Willie Nelson Has More Friends Than You
Willie Nelson’s book “Roll Me Up and Smoke Me When I Die” is part memoir of a rocky road toward stardom, part present-day diary, part songbook, and part ode to the road.
The greatest concert I’ve ever seen wasn’t The Stones or Springsteen. It was Willie Nelson, that living, breathing Captain America himself. He played three hours of kick-butt music and left without an encore. It was no slight against the audience. Willie had already given us everything he had. To save a little extra for the sake of an encore was artifice, something Willie does not trade in.
That’s abundantly clear in his latest book, Roll Me Up and Smoke Me When I Die, a charming ramble across Willie’s high life (take that any way you want). It’s part memoir of a rocky road toward stardom, part present-day diary, part songbook, and part ode to the road—which, at age 79, he still feels drawn to.
The book is told with humor and great affection for his family and friends.

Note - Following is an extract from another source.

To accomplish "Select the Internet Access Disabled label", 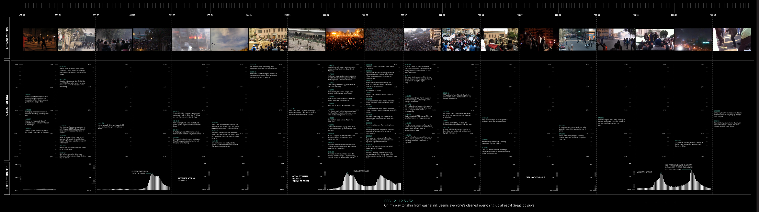I will (x=186, y=179).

And man, does he have a lot of both. ______ (Fill in the blank) was either a great friend or a great grandchild. Dropped names include Woody Harrelson (poker friend), Bill Cosby (loaned him money when Willie had IRS trouble), Kris Kristofferson-Merle Haggard-Roger Miller (music buddies), and a ton of poker- and dominoes-playing pals he’s snookered for 50 years.

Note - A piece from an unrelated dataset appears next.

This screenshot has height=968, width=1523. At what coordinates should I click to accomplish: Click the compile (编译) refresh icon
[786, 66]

And he loved them all for their loyalty and bawdy sense of humor. Speaking of humor, he’s sprinkled his favorite jokes throughout. Here’s one of the few that I can publish on a family-friendly site:
A drunk fell out of a second-floor window. A guy came running over and asked, “What happened?”
The drunk said,”I don’t know, I just got here.”
Willie may be a reprobate. But unlike that drunk, Willie always knew what was happening. That’s because the action invariably circled around him.